I’m starting to wonder whether we should just call it the Lack of Ethics Commission.

It’s been 14 months since Orange County voters overwhelming approved a county board of supervisors’ very tame plan to implement a Campaign Finance and Ethics commission.

Yet so far, only Supervisor Shawn Nelson, who helped write the ordinance, has named an appointee to the five-member panel that is supposed to help better regulate and educate on campaign finance in our county.

“Failure on their part to appoint Commissioners is not acceptable,” said local campaign finance watchdog Shirley Grindle, who wrote the county’s first campaign finance ordinance in 1978 and worked with Nelson to craft the ethics commission ordinance that went before voters in the 2016 June Primary election.

Imagine, how does the commission’s Executive Director Denah Hoard work on something as challenging as scrutinizing the ethics of politicians without a strong communitywide board of directors, especially in a model where the executive charged with calling balls and strikes is appointed by the very people they have to call out?

The short answer is, she probably doesn’t.

Not without strong community backup.

That’s what the board of directors – albeit supervisors’ appointees – were supposed to provide.

Not even bothering to appoint them is pretty lame, not to mention an insult to voters after so much time.

So far, this version of an Orange County ethics commission seems like another expensive wash of an oversight agency.

Unfortunately, it seems like more of the same kind of empty, government oversight machinery – financed as always by local taxpayers – brought to you by Orange County Supervisors.

Much like the vacant Office of Independent Review or the County Performance Auditor. These two, so-called accountability reforms, have largely been funded but frozen, left without any sort of leadership or direction for several years.

Even Auditor Controller Eric Woolery has effectively been neutralized – in terms of checking improper county spending – because he has yet to secure his own legal counsel.

In the meantime, there’s little regulation on the myriad tricky situations that arise with the challenging, even competing, rules on campaign finance.

This is the real challenge of holding public office as a county supervisor.

More and more, these folks are fundraising from the very vendors they are approving contracts for.

Now I’m sure that appointing your own special prosecutor to look into your own campaign spending sounds nutty if you’re a county supervisor.

But when you think it through, there’s much to be said for having competent professionals that can opine, in real time, about questions involving the timing and conditions of campaign contributions.

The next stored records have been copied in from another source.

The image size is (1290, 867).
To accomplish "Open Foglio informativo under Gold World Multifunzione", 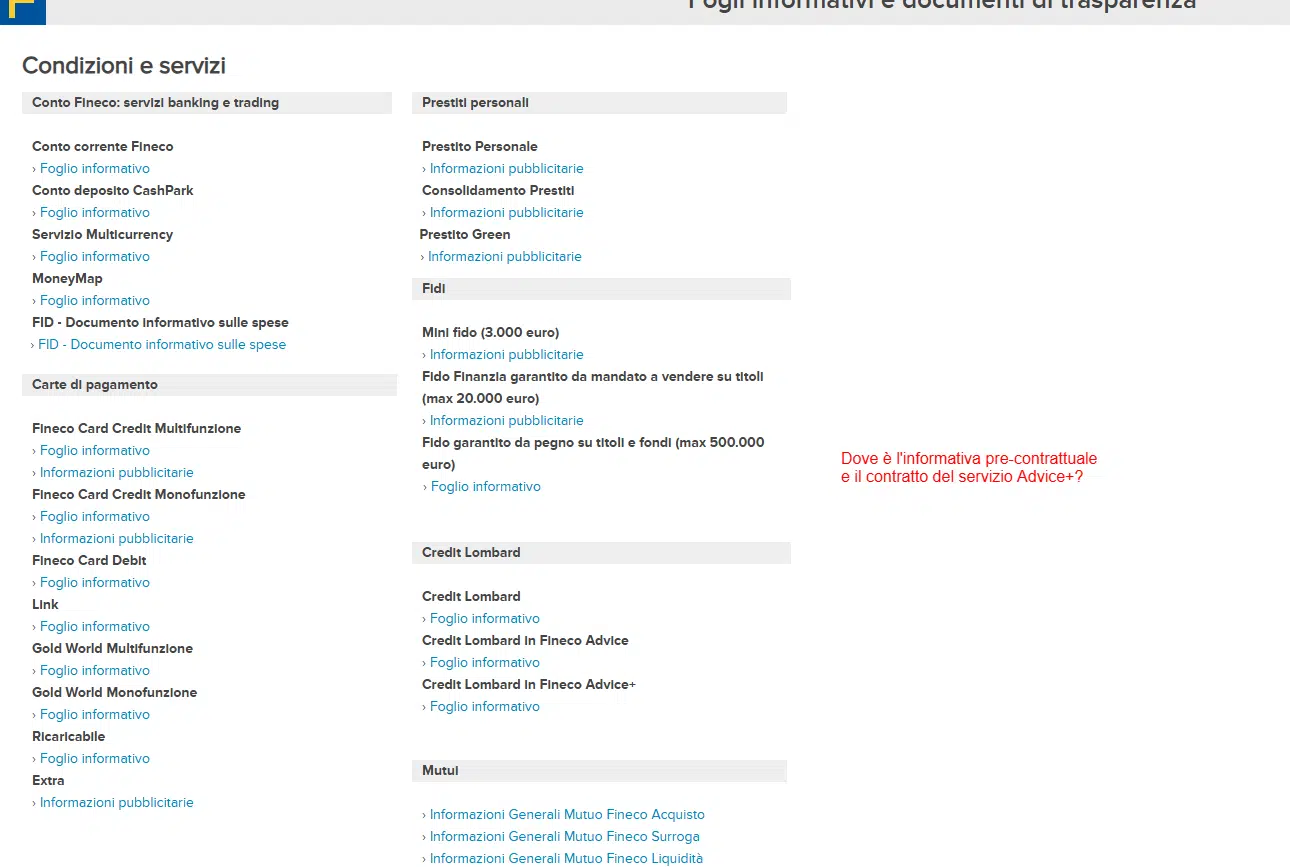I will (94, 671).
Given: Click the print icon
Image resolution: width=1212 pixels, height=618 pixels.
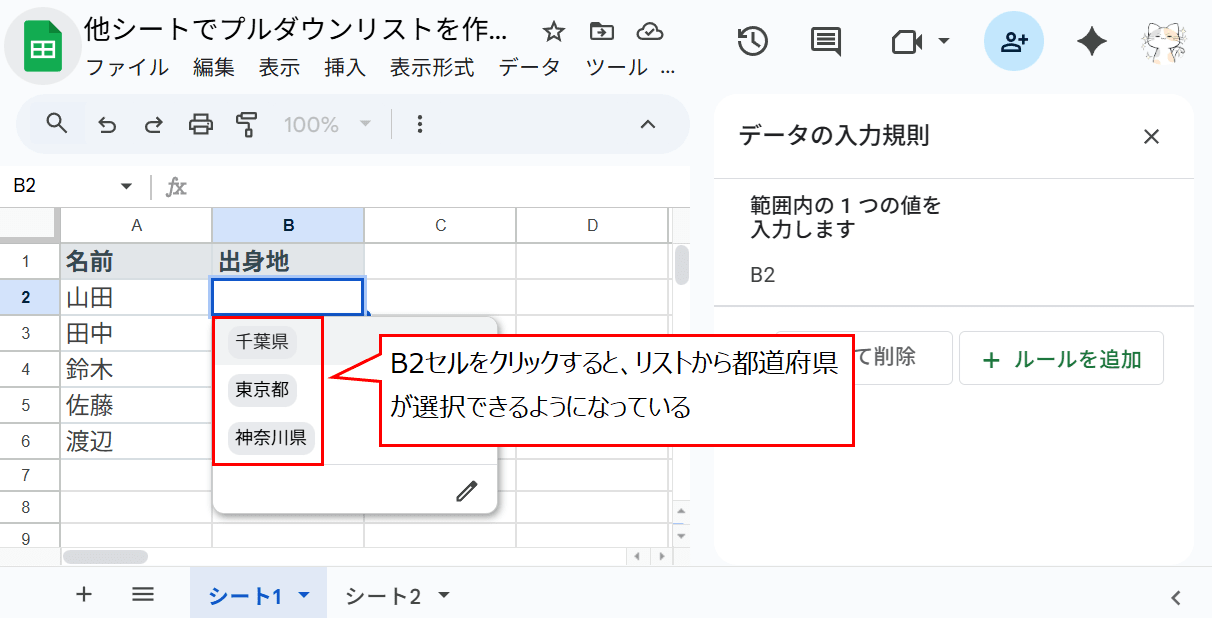Looking at the screenshot, I should click(x=201, y=124).
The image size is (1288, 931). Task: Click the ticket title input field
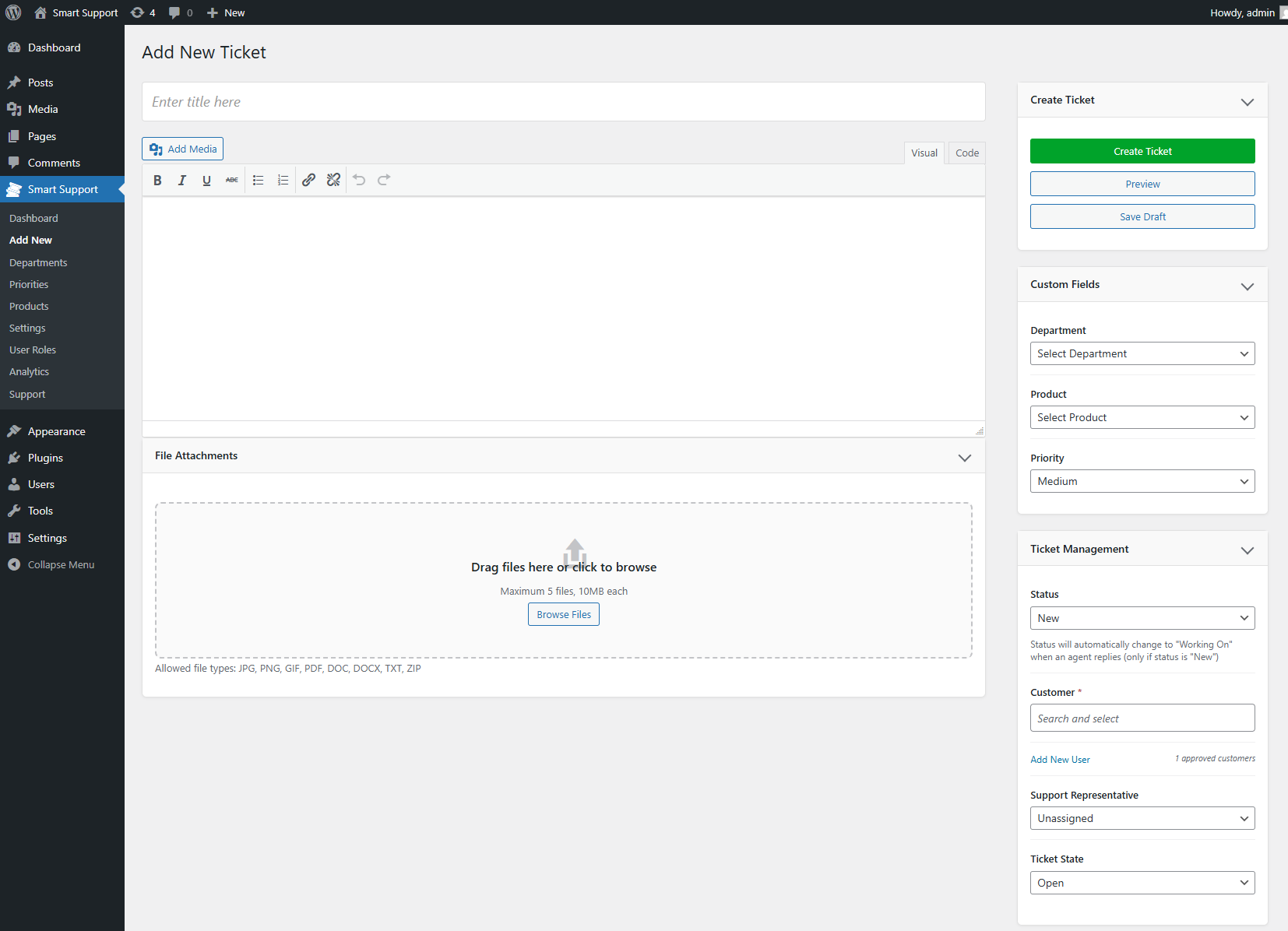pos(563,102)
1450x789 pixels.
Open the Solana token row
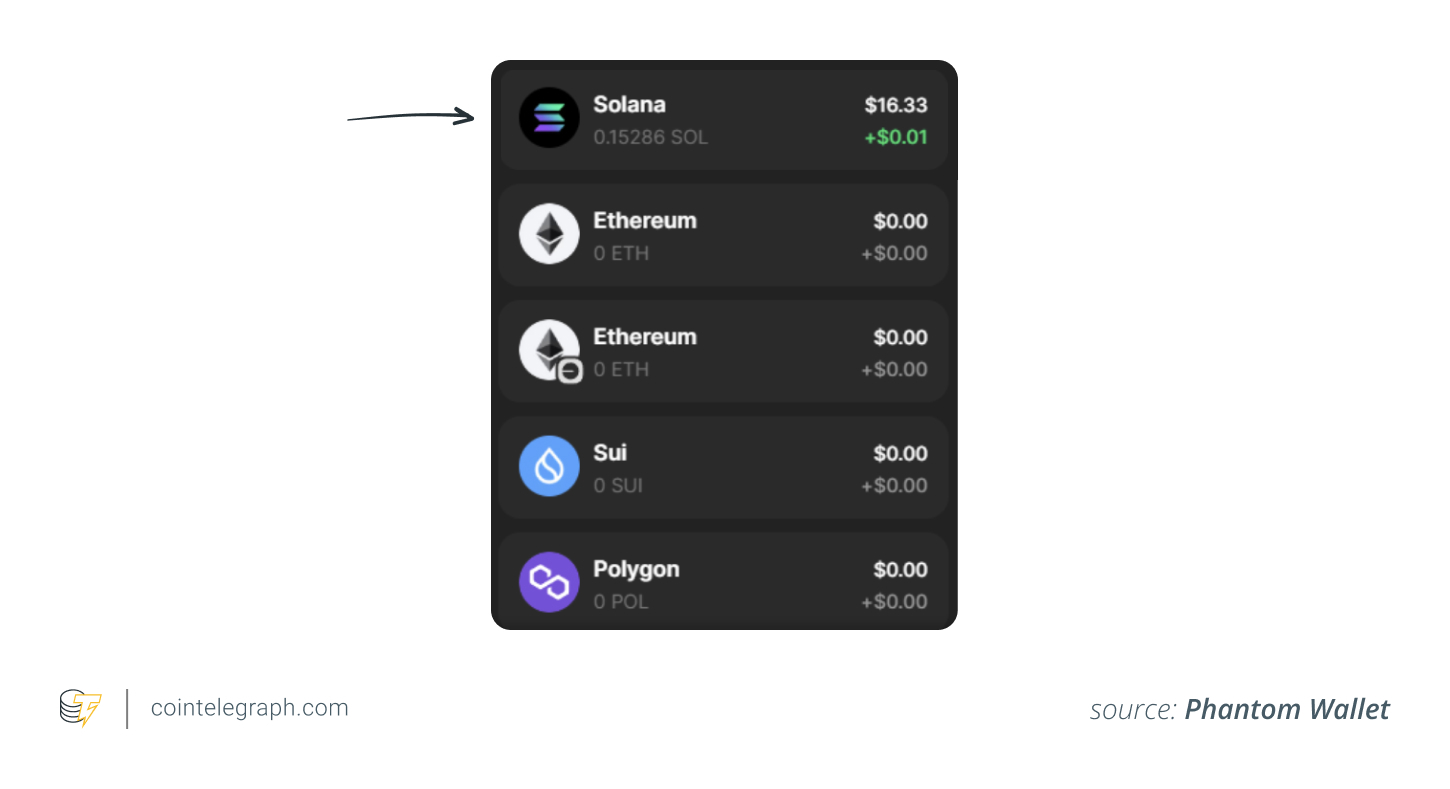(x=724, y=117)
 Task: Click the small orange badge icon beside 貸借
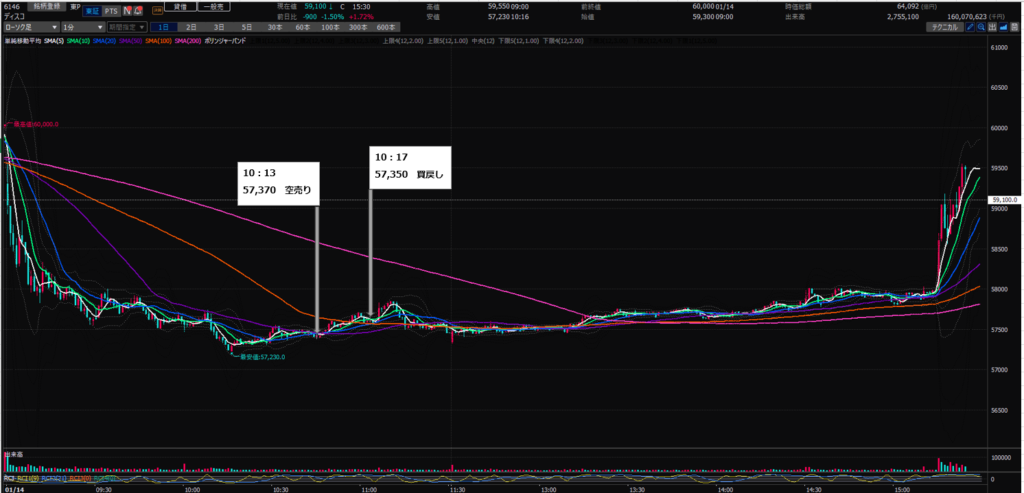[x=159, y=10]
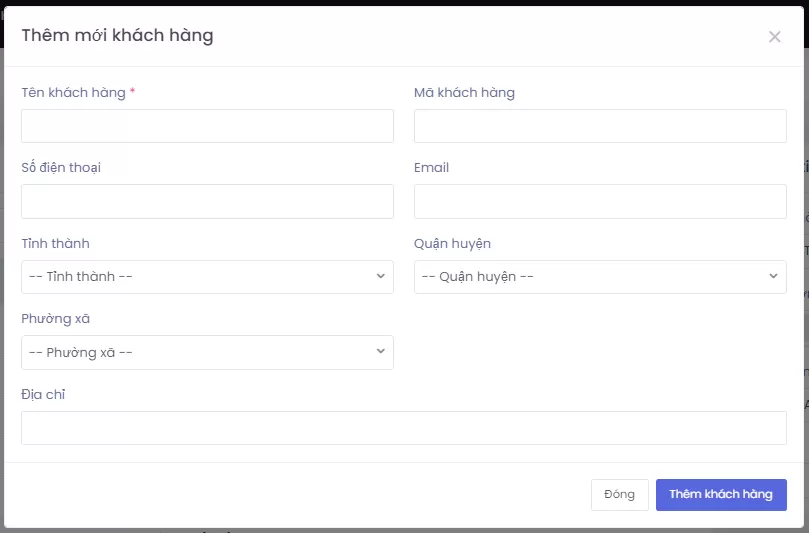Viewport: 809px width, 533px height.
Task: Click the Tỉnh thành label above dropdown
Action: click(x=55, y=244)
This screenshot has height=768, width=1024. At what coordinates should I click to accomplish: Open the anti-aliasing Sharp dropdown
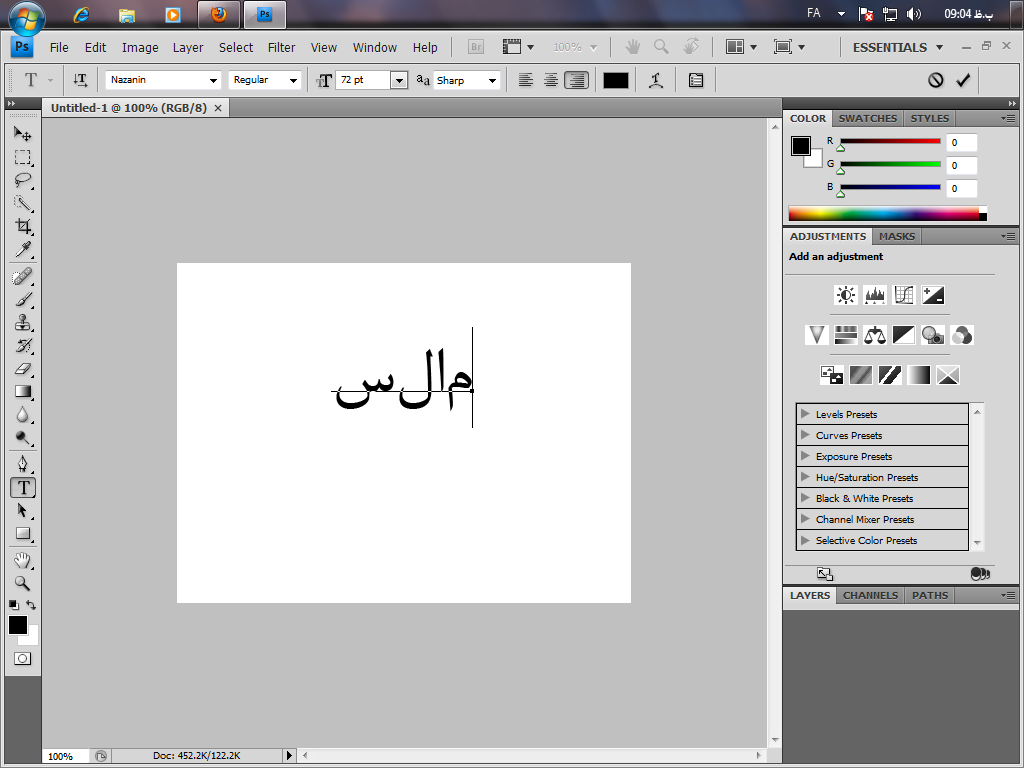tap(492, 80)
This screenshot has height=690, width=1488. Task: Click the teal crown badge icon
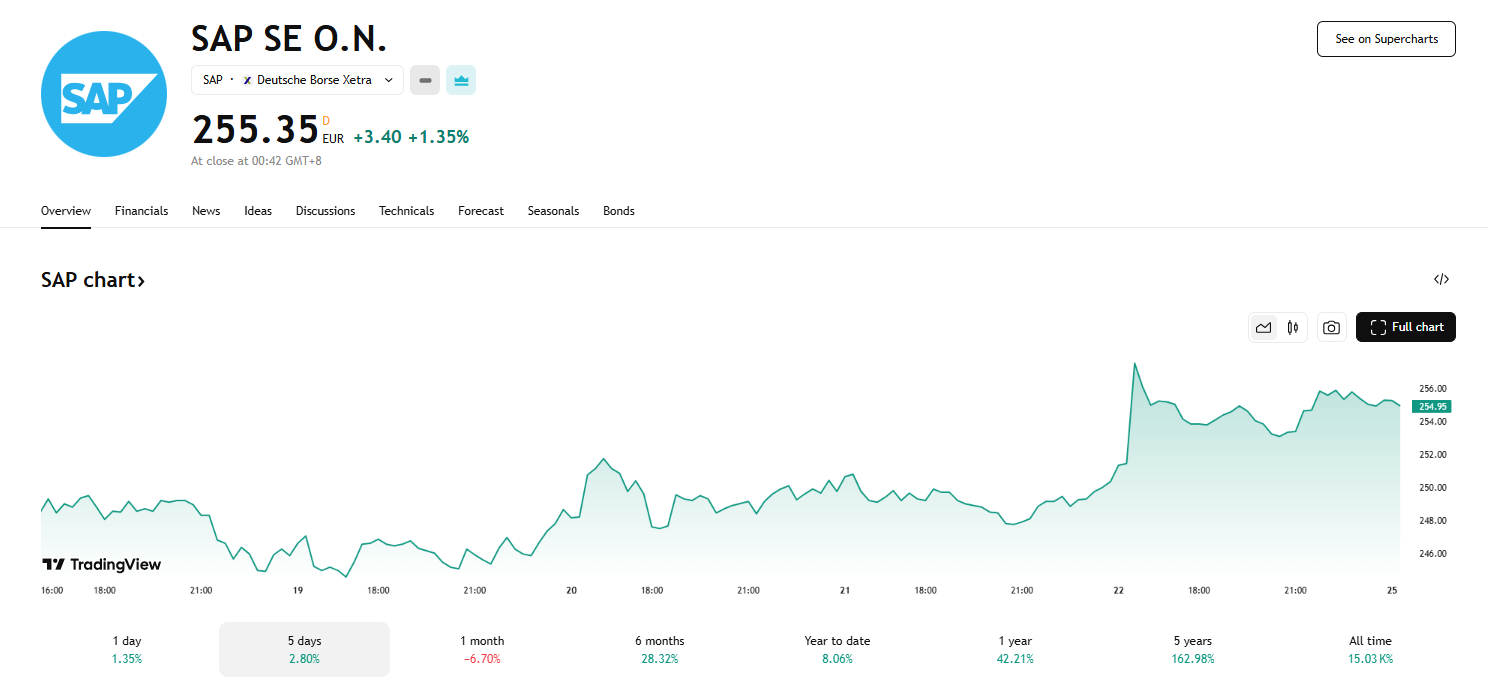461,80
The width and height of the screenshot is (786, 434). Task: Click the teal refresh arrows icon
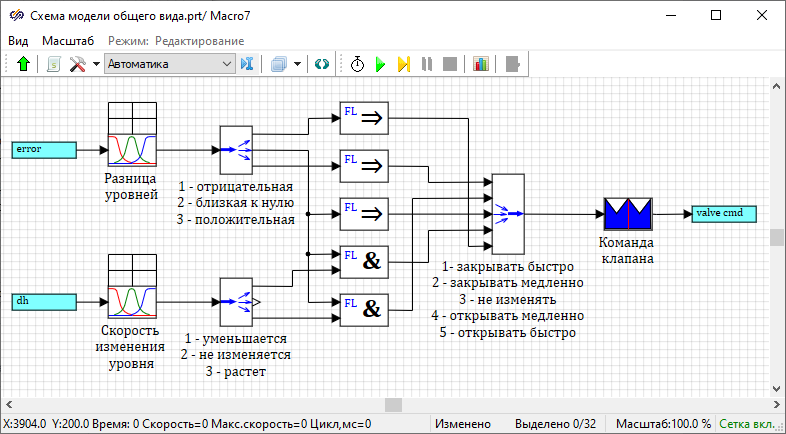point(322,64)
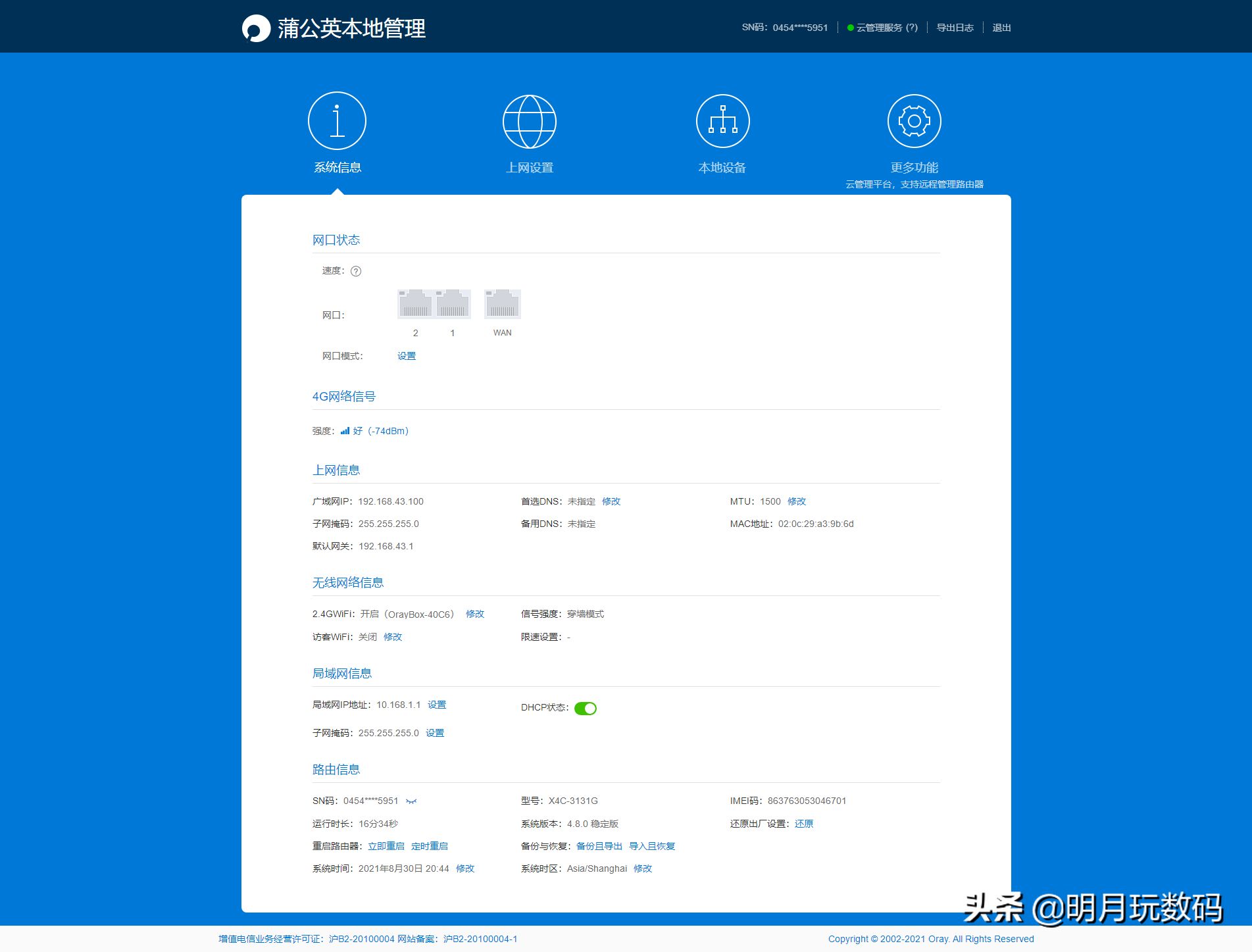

Consider Nick Gerda’s recent story involving Supervisor Nelson, who handled by himself an odd receipt of wine from a D.C.-based lobby shop he help secure a county contract.

Now, for some reason, these lunkhead lobbyists returned Nelson’s support by sending him wine in a county with a gift ban ordinance. Another contractor sent Nelson cigars.

Nelson, in turn, reports the gifts in his campaign finance records as basically paying the lobbyists back for the wine and cigars from his campaign finance account.

Super odd.

Now, Nelson should have been able to call up a fully functioning ethics commission here and ask for some direction, even get a decision, on the odd situation facing him.

Cover.

You’d think his expert campaign aides would have advised him better, to have just returned the wine and cigars – along with a note about the gift ban ordinance to our new county lobbyist.

Unfortunately for him, he didn’t get that advice.

He should have.

I spoke with Nelson after our story ran and he voiced concerns that publicizing the issue was unfair to him.

He disclosed the odd contribution, he said. He paid for it with campaign funds, which could be a separate problem for him under state law. But Nelson insists it wasn’t a gift.

Calling him out in the press for a perceived ethics violation on this was just unfair, he insists.

“Can I give you the cigars and the wine and we’ll call it even?” joked Nelson.

Now, I get these issues aren’t simple.

I don’t think he sold himself for wine and cigars.

Heck, he even helped Grindle write the ethics commission ordinance.

Yet the optics here are absolutely newsworthy.

Nelson’s creativity creates new precedents. New loopholes.

To me, the entire affair underscores that Orange County Supervisors – who lets just stipulate are all decent people trying to make a difference and fundraising in a challenging environment – need better oversight, better advice.

Better engagement.

Maybe this is also sign that it’s time to start thinking about amending the county ordinance altogether and giving the ethics commission much more independence, a bigger budget, along with a more vigorous training and advice mandate.

Can we really expect politicians to police themselves?